Regarding the two pictures:
On both the Robinson and the Bell the blades are shown in the low pitch or, full down collective. On the Robinson head, the pitch horn attachment to the pitch link is almost coincident with the axis of the flapping hinge. On the Bell the same point is almost coincident with the axis of the teeter hinge.
When the rotor is turning and the blades are in an aerodynamic state , and the pilot pulls in collective the points referenced above are now above the respective axis points. Whenever the pilot introduces cyclic there is in effect a coupling caused by the delta hinge effect. This is common to all helicopters and is called pitch coupling. Because of this coupling the pilot must make a correction in his cyclic stick position. The coupling also tends to restore the individual blade when some external force tries to perturb it from the normal tip path just like the tail rotor.
Regarding your observation of the Robinson rotorhead and the relationship of the pitch horn to the teeter hinge, the pitch horn has to be in this position because if the horn was in line with the teeter hinge the coupling would be so massive as to render the helicopter uncontrollable.
This rotorhead is totally unlike any other rotor head and the rules in your textbooks don't apply. If you read the report I sent to you, you would have seen the reference to the fact that the FAA required special tests in order to certify the design. My question in the report was ," Was this testing done?"
It is my contention that the rotor design and the control rigging procedures are the root cause of the rotor incursion incidents and loss of control incidents.
Go back to your basic aerodynamics and determine if pitch coupling influences phase angle. Then, diagram a Bell rotor system and a Robinson system to see the differences.
Oh yeah, I forgot I sent those diagrams to your email site along with the report.
Talk to your professors and present the problem to them. As I said to you in the email, "don't always believe your text books".
Text books define the problems under ideal conditions and they don't always cover the total picture.

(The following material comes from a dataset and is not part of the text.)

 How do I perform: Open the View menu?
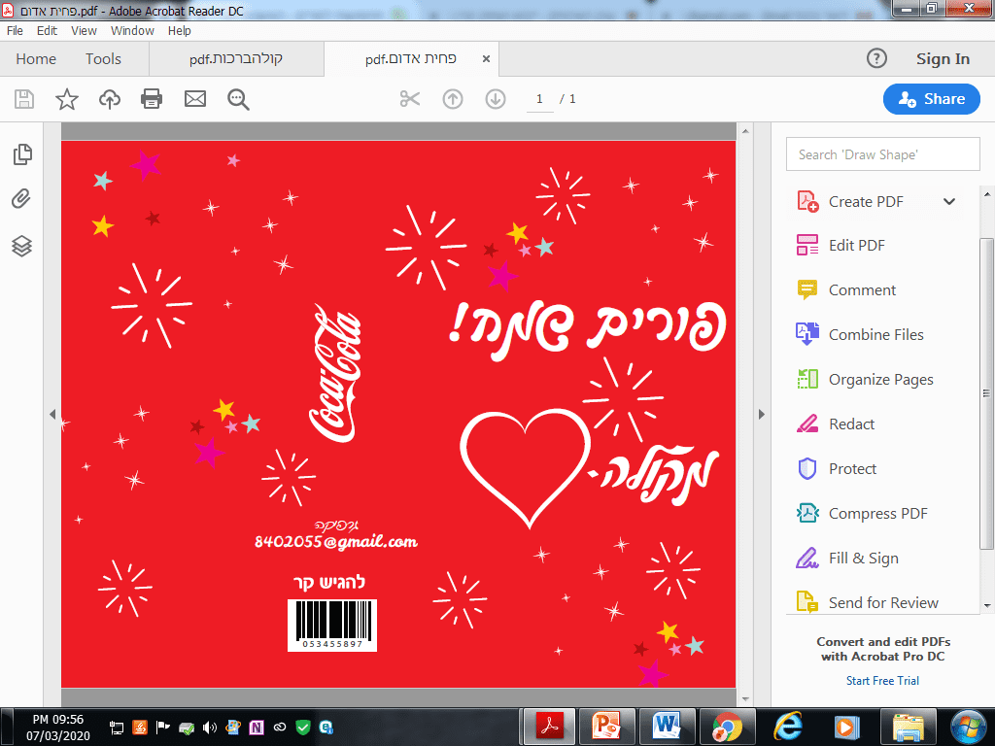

You will find this out when you get your first job. Just like lawyers making new law you will on occasion make new engineering in order to meet design requirements and/or in order to correct a design problem.
Do your text books cover rotor blade design where the blades have a negative twist and a constantly changing camber from the root to the tip or, do they just deal with negative twist and a constant camber. The blade described above was created to overcome a design restriction that limited the rotor span. The design was created by Ray Prouty who is one of the best aerodynamicists. Much to his chagrin, the design was a failure and caused a lot of problems from an aerodynamic standpoint. Two helicopters were lost due to this design. One had the blade hit the fuselage and partially destroy the wind tunnel at the Ames Research Lab. and the other had a blade hit the cockpit due to divergence and killed the pilot. The problems were so severe that they cancelled the program. This was mentioned posts above and, it was the Cheyenne.
The Robinson has the same problem of rotor blade divergence. In fact there have been 32 cases to my knowledge where the rotors hit the fuselage. What do they teach about divergence and what do they teach about how to correct it?
I have stated this in a previous post, " if I am proven wrong like a good dog I will drop this bone and look for another bone".
------------------
The Cat
[This message has been edited by Lu Zuckerman (edited 21 November 2000).]